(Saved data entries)
== Segment start ==

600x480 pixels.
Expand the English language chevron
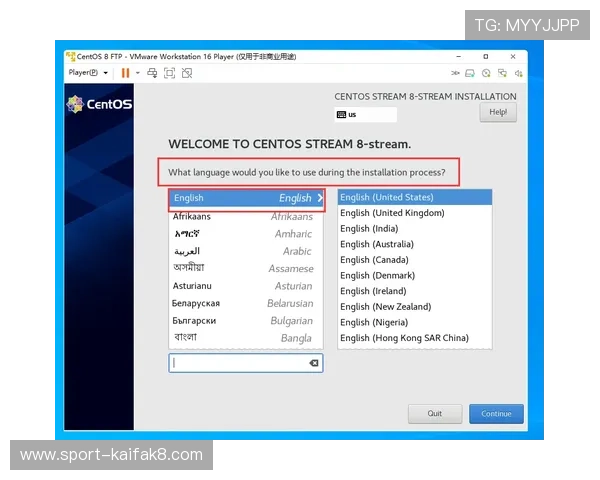pyautogui.click(x=320, y=198)
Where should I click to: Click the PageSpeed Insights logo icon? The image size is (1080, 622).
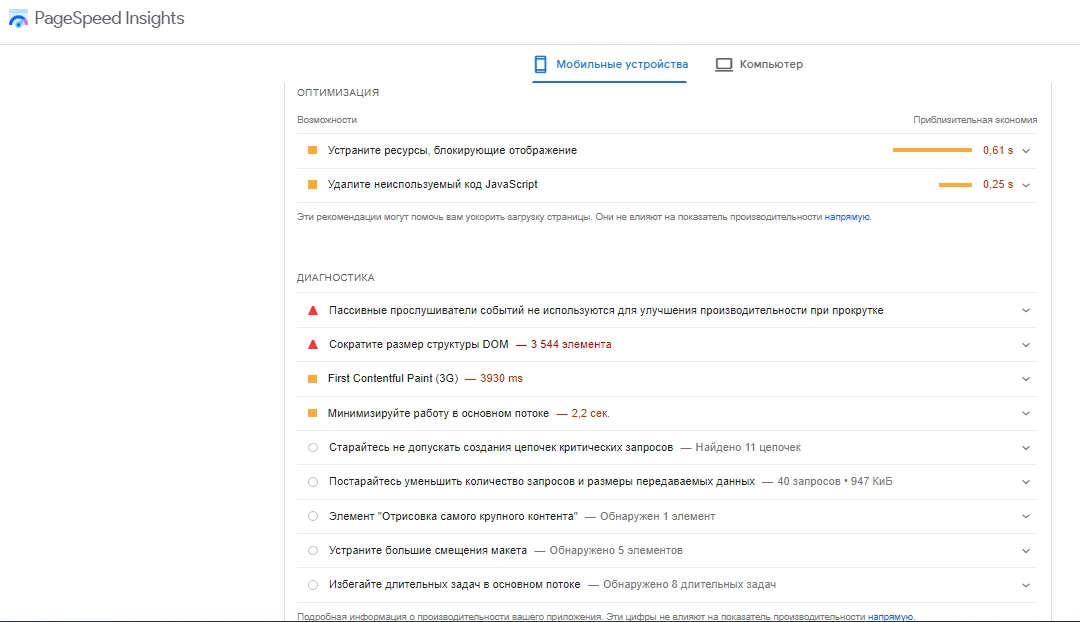click(x=19, y=20)
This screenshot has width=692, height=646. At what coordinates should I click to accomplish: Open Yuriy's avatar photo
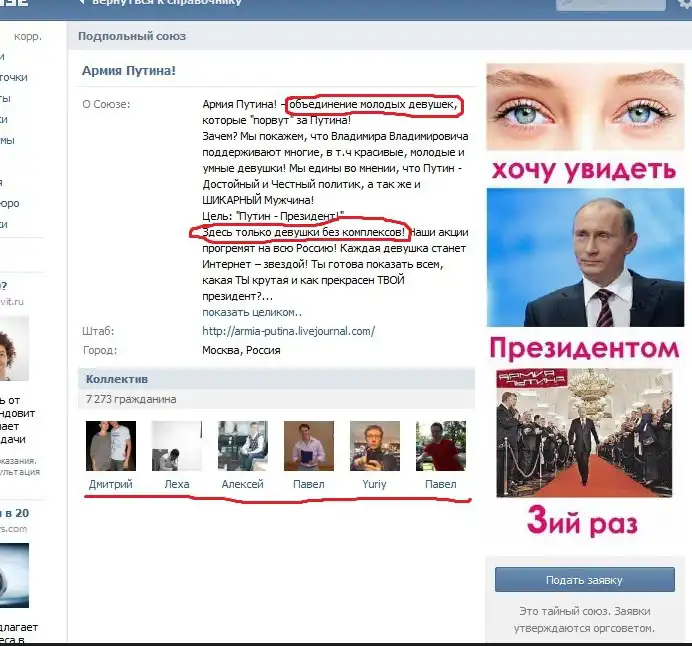pyautogui.click(x=374, y=446)
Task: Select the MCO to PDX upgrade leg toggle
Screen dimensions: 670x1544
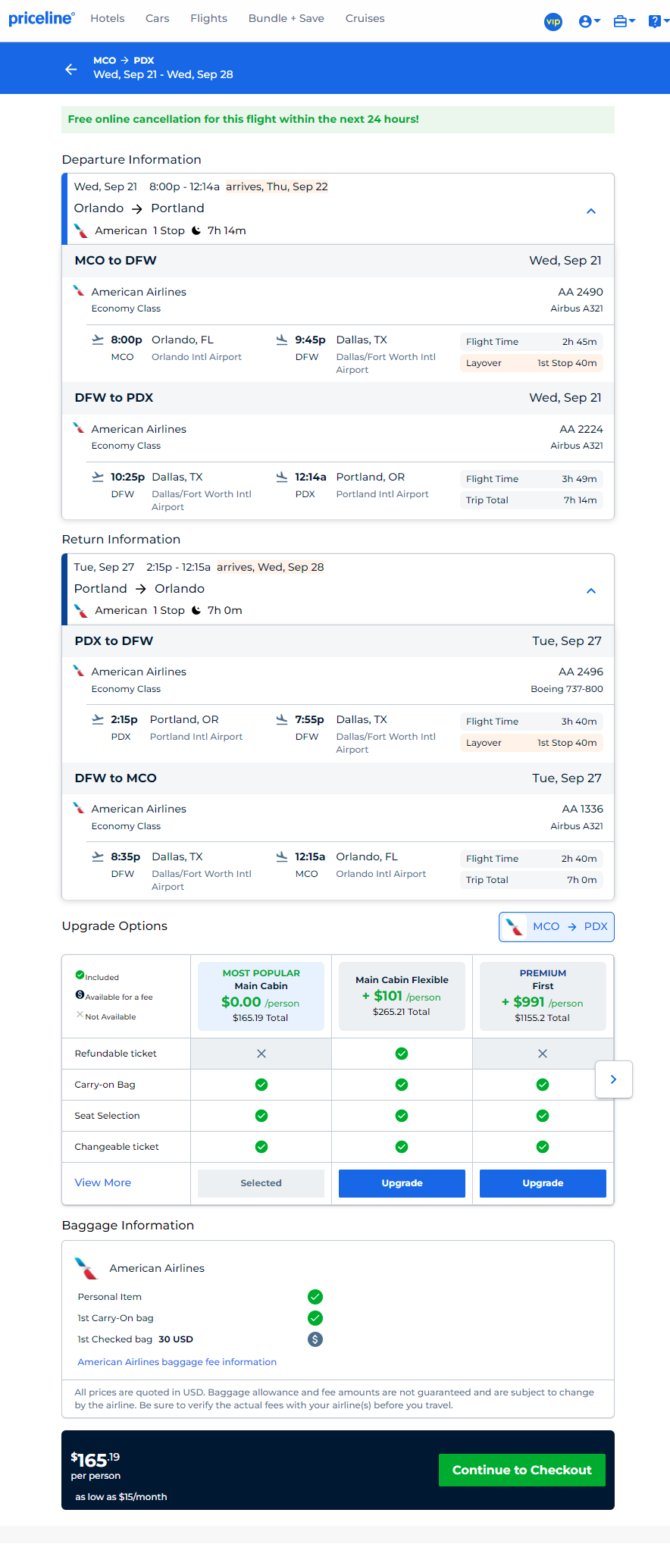Action: pyautogui.click(x=557, y=927)
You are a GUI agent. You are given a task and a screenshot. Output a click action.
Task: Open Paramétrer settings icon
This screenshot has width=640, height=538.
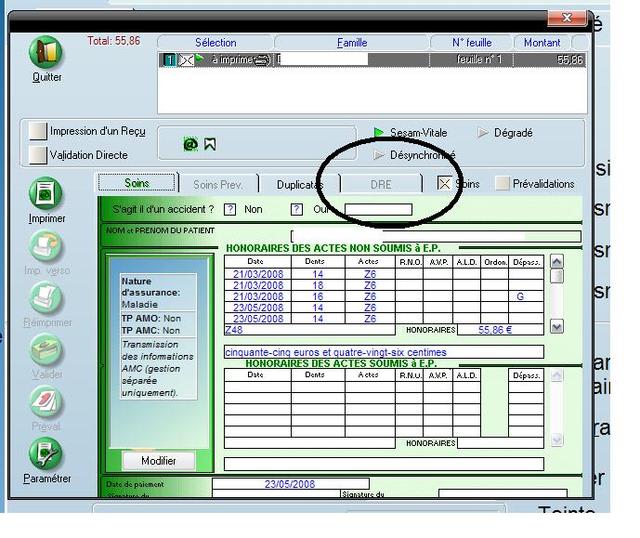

== Segment end ==

We ask that the entries above be copied exactly, with the pictures omitted.

■ Output for this exercise:
600x480 pixels.
Expand the English language chevron
pyautogui.click(x=320, y=198)
Where should I click to: Click the PageSpeed Insights logo icon? The image size is (1080, 622).
click(x=19, y=20)
This screenshot has width=692, height=646. At what coordinates should I click to accomplish: Open Yuriy's avatar photo
pyautogui.click(x=374, y=446)
Task: Select the MCO to PDX upgrade leg toggle
Screen dimensions: 670x1544
Action: pyautogui.click(x=557, y=927)
You are a GUI agent. You are given a task and a screenshot. Output a click action.
Task: Open Paramétrer settings icon
This screenshot has width=640, height=538.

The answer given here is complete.